The Blessings of Forgetting

            The characters were feeling a bit familiar. The plot, too. But this mystery novel was one in a series with the same main character, set in the same city, and I’d read all of the others, so my deja vu seemed logical and explainable. I forged ahead in the book.

            On page 151, I suddenly realized I knew what was coming next, and not because I’m such an intuitive solver of mysteries. I looked at my husband, plopped the book down and said, “I cannot believe this. It has taken me 151 pages to figure out that I’ve already read this book.”

            It was a prolonged, significant senior moment, for sure.

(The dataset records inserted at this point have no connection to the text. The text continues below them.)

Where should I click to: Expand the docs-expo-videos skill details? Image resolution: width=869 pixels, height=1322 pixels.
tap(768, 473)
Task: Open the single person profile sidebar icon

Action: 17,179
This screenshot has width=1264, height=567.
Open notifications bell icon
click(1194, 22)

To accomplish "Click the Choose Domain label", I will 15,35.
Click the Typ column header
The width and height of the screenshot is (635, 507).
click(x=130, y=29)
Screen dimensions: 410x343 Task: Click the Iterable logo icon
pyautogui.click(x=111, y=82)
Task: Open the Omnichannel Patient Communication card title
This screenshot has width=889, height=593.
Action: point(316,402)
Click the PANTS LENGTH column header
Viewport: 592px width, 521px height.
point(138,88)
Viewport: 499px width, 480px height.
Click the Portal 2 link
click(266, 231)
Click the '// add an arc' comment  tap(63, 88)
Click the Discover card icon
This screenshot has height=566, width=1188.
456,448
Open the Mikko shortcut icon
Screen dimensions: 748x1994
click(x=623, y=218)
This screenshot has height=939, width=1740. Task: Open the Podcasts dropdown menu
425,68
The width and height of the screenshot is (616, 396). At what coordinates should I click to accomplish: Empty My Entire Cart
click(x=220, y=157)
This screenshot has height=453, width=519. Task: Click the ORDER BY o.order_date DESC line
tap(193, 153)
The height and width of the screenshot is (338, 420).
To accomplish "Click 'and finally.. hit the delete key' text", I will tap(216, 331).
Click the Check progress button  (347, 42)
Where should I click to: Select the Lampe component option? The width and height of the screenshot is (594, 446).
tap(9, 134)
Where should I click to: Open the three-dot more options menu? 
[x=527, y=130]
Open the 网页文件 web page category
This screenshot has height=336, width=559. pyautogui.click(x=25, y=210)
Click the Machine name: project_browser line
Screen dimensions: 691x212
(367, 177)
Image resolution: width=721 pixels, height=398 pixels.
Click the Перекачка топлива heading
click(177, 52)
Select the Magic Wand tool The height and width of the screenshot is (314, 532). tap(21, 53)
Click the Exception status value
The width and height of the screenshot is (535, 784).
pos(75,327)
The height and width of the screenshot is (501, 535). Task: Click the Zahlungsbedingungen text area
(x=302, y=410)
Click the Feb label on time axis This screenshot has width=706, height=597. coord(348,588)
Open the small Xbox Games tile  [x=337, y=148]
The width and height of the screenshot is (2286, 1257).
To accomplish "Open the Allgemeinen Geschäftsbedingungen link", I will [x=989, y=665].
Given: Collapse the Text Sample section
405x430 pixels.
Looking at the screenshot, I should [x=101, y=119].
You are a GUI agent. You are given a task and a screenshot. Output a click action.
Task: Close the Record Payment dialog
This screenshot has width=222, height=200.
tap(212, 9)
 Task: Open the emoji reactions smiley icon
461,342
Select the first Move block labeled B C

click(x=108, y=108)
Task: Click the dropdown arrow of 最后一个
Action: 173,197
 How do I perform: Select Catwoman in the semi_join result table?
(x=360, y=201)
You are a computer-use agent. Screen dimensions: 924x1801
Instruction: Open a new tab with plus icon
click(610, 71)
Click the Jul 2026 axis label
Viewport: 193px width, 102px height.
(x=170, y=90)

            I feel WAY too young to be in this boat. It’s one thing to lose my train of thought in the middle of a conversation – I have much younger friends who do that. It’s perhaps even okay to occasionally forget where I parked my car, although it’s no fun to wander around pushing my keyless entry remote to locate my big green whale afloat in the Wal-Mart parking sea. And maybe almost everyone has experienced the momentary panic that hits when you dial the phone, someone answers and you can’t remember who in the world you’ve called.

            But reading 151 pages of a novel before realizing you’ve already read it – now that is getting scary.

            Maybe it’s the aluminum in my deodorant – I’ve heard the theory about aluminum causing memory loss. But frankly, what good is a crisp, clear mind if you’re stinky and friendless? I think I’ll keep using my deodorant, aluminum and all.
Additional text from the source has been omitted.